Network monitoring tools

[richy22]

Hi.

Possibly a rather noob or silly question here but here goes...

I want to be able to see what ip addresses certain devices are talking to. Namely a gps app on my phone, it talks to a website to download the maps and I want to see the ip address of the server its talking too.

I have wireshark on my laptop here but all that monitors is the ip addresses that the laptop goes too. Im using a SKY sagemcom f@st2504n router.

Is it even possible to do that?

 

[Adam.]

Wireshark should do it.... :s

I used to use it to grab the ISO image URL that the Microsoft auto downloader used behind the scenes.

 

[Jon.G]

Are you looking for something that produces a log file of all IP's that a device has connected to?

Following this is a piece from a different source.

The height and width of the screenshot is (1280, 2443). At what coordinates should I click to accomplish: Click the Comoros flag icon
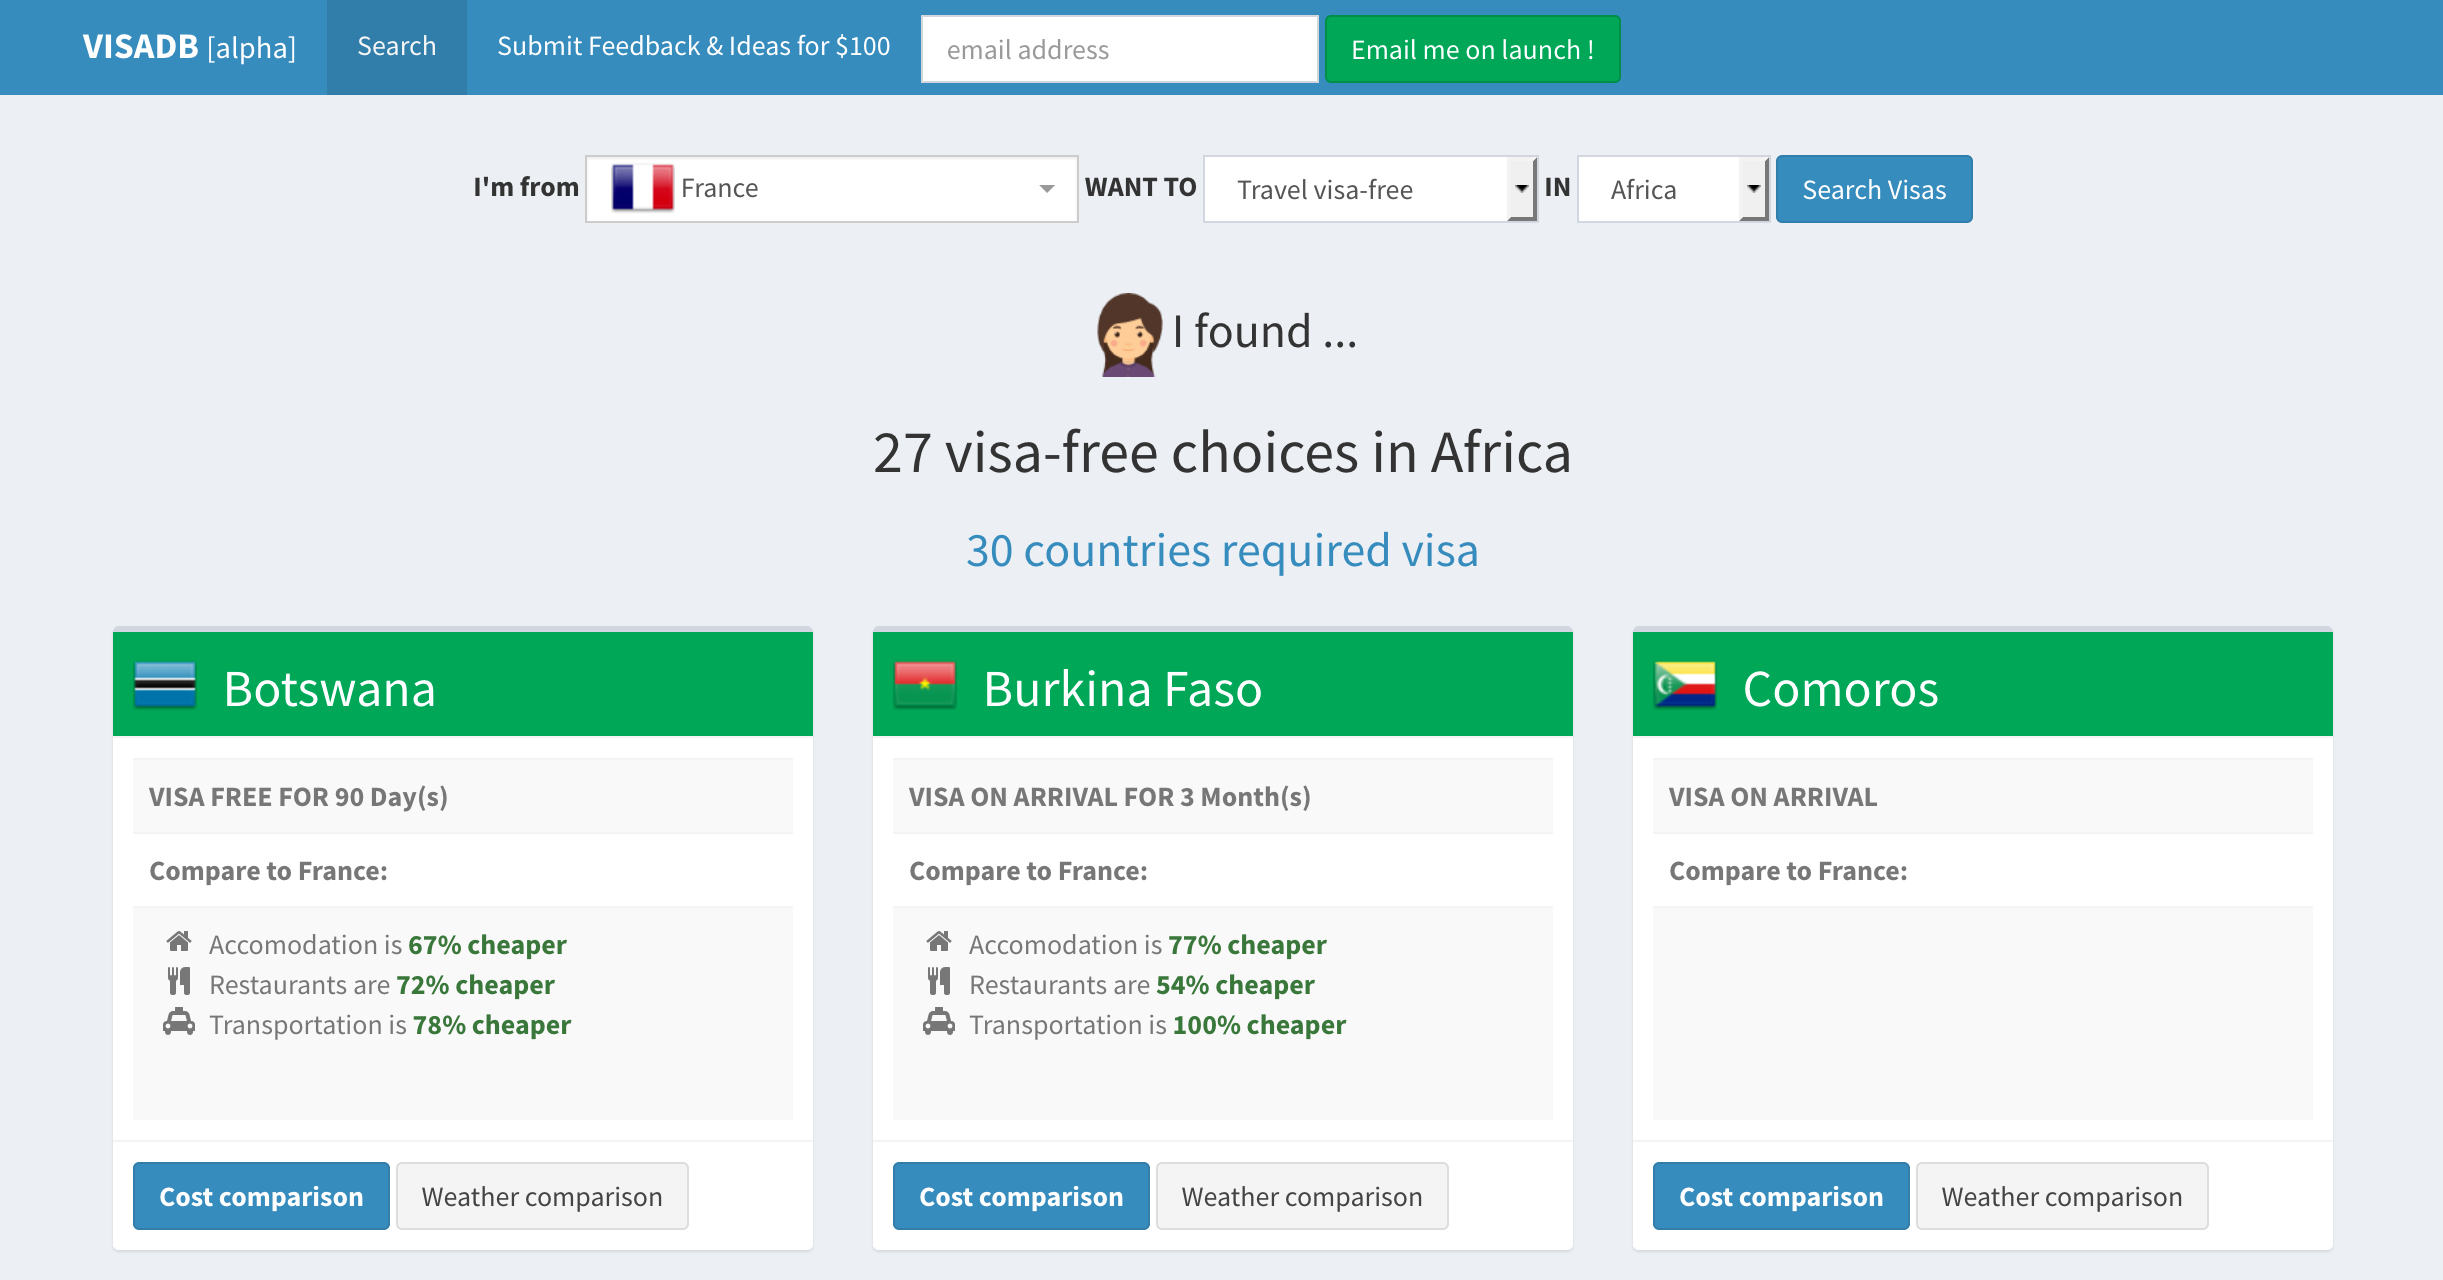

I think maybe a bit more information on the phone/app might be useful. As if its an iPhone for example I doubt you'd be able to upload anything to the phone to see what servers the app was pinging.

 

[Homer-Simpson]

One way would be to use something like fiddler

http://conceptdev.blogspot.co.uk/2009/01/monitoring-iphone-web-traffic-with.html

Depending on how the app gets the maps it might help.

 

[richy22]

I'm using an HTC so android.

When I open up wireshark on the laptop and look for my phones IP address I don't see it pop up, I assumed that was because I was only monitoring what the laptop was doing?

 

[Chapster5]

What about

Spiceworks

Scans the whole network and monitors it and its activity for all devices may be of some help

Free too

 

[Homer-Simpson]

I'm using an HTC so android.

When I open up wireshark on the laptop and look for my phones IP address I don't see it pop up, I assumed that was because I was only monitoring what the laptop was doing?

It is the same concept, just tell your android to use the proxy.

What exactly are you telling wireshark to do? What device are you capturing packets on?

 

[ChrisR]

I'm using an HTC so android.

When I open up wireshark on the laptop and look for my phones IP address I don't see it pop up, I assumed that was because I was only monitoring what the laptop was doing?

Yes by default you'll only see what's passing through your laptop.

What you could do is perform a 'man in the middle' attack on your phone using the laptop so that all the phone traffic goes through the laptop

Or probably easier to get a traffic sniffer installed on the phone, or get some logs off your router.

*edit*

Yeah Homer's post above about using a web proxy such as fiddler or burp is probably easier

 

[sbridgey]

I would use CAIN.

http://www.oxid.it/cain.html

 

[ChrisR]

I would use CAIN.

http://www.oxid.it/cain.html

Aye makes arp poisoning easy as, useful tool.

 

[sbridgey]

I usually use it for snooping on other peoples web browsing.

 

[ChrisR]

tut tut

 

[Homer-Simpson]

Correct me if I am wrong but depending on his hardware he should be able to capture wireless traffic fine with wireshark, if his laptops wireless card/drivers allow him to put it into a monitor mode or promiscuous (if he has associated with the same wireless network) then it should be good to go. Talking him through it though is what made me suggest fiddler etc it will probably be easier for him

 

[ChrisR]

yup with right hardware and software that'll work, but as you say other ways are probably less hassle to explain or sort out.

 

[sn00p]

Use the laptop as a bridge, i.e connect to the Internet via Ethernet and then share the connection via wifi and then you'll be able to use wire shark to capture packets.

The other ways I've done stuff like this in the past is to use a HUB (note hub, not router) because it will send all packets to all ports.

You also need to hope that they're not using SSL, otherwise you won't be seeing anything interesting.

 

[ChrisR]

You also need to hope that they're not using SSL, otherwise you won't be seeing anything interesting.

For what he wants it for it shouldn't matter as he just wants ips.